The act goes on to make it a crime to use tactics that have been shown to be effective in obtaining life saving information and that are far removed from torture.

“Waterboarding” is specified. In one sense, I’m glad they’ve done this because it proves a point I’ve been making all along. Waterboarding, as it was practiced by the CIA, is not torture and was never illegal under U.S. law. The reason the Democrats are reduced to doing this is: what they’ve been saying is not true — waterboarding was not a crime and it was fully supported by congressional leaders of both parties, who were told about it while it was being done. On that score, it is interesting to note that while Democrats secretly tucked this provision into an important bill, hoping no one would notice until it was too late, they failed to include in the bill a proposed Republican amendment that would have required full and complete disclosure of records describing the briefings members of Congress received about the Bush CIA’s enhanced interrogation program. Those briefings, of course, would establish that Speaker Pelosi and others knew all about the program and lodged no objections. Naturally, members of Congress are not targeted by this criminal statute — only the CIA.

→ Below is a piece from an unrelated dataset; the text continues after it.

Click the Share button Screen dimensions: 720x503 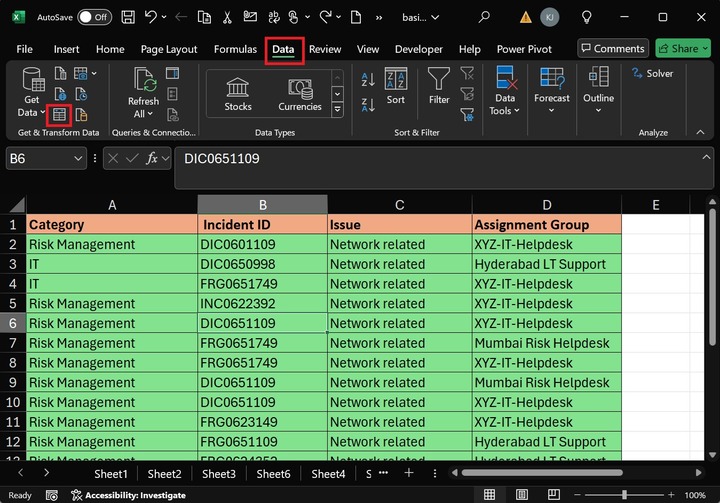[682, 48]
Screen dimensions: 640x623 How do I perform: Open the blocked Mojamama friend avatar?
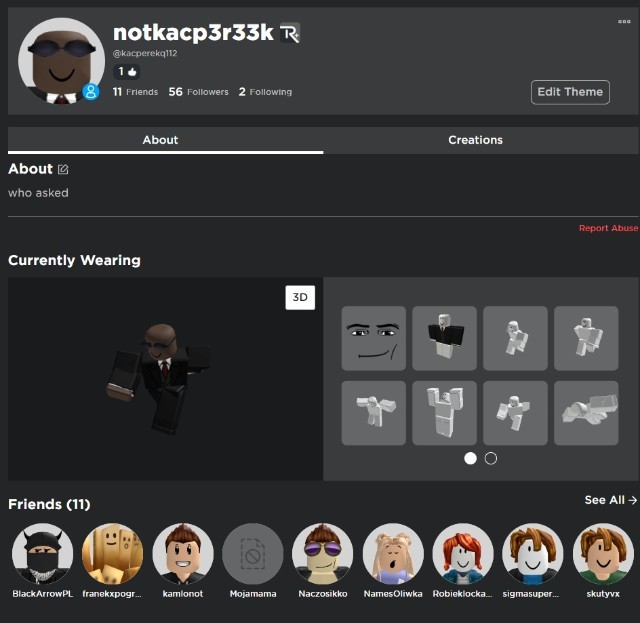[x=253, y=554]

More to the point, this shows how politicized law-enforcement has become under the Obama Democrats. They could have criminalized waterboarding at any time since Jan. 20, 2009. But they waited until now. Why? Because if they had tried to do it before now, it would have been a tacit admission that waterboarding was not illegal when the Bush CIA was using it. That would have harmed the politicized witch-hunt against John Yoo and Jay Bybee, a key component of which was the assumption that waterboarding and the other tactics they authorizied were illegal. Only now, when that witch-hunt has collapsed, have the Democrats moved to criminalize these tactics. It is transparently partisan.

In any event, waterboarding is not defined in the bill. As Marc Thiessen has repeatedly demonstrated, there is a world of difference between the tactic as administered by the CIA and the types of water-torture methods that have been used throughout history. The waterboarding method used by the CIA involved neither severe pain nor prolonged mental harm. But it was highly unpleasant and led especially hard cases like Khalid Sheikh Mohammed (i.e., well-trained, committed, America-hating terrorists) to give us information that saved American lives. The method was used sparingly — on only three individuals, and not in the last seven years. The American people broadly support the availability of this non-torture tactic in a dire emergency. Yet Democrats not only want to make it unavailable; they want to subject to 15 years’ imprisonment any interrogator who uses it.

What’s more, the proposed bill is directed at “any officer or employee of the intelligence community” conducting a “covered interrogation.” The definition of “covered interrogation” is sweeping — including any interrogation done outside the U.S., in the course of a person’s official duties on behalf of the government. Thus, if the CIA used waterboarding in training its officers or military officers outside the U.S., this would theoretically be indictable conduct under the statute.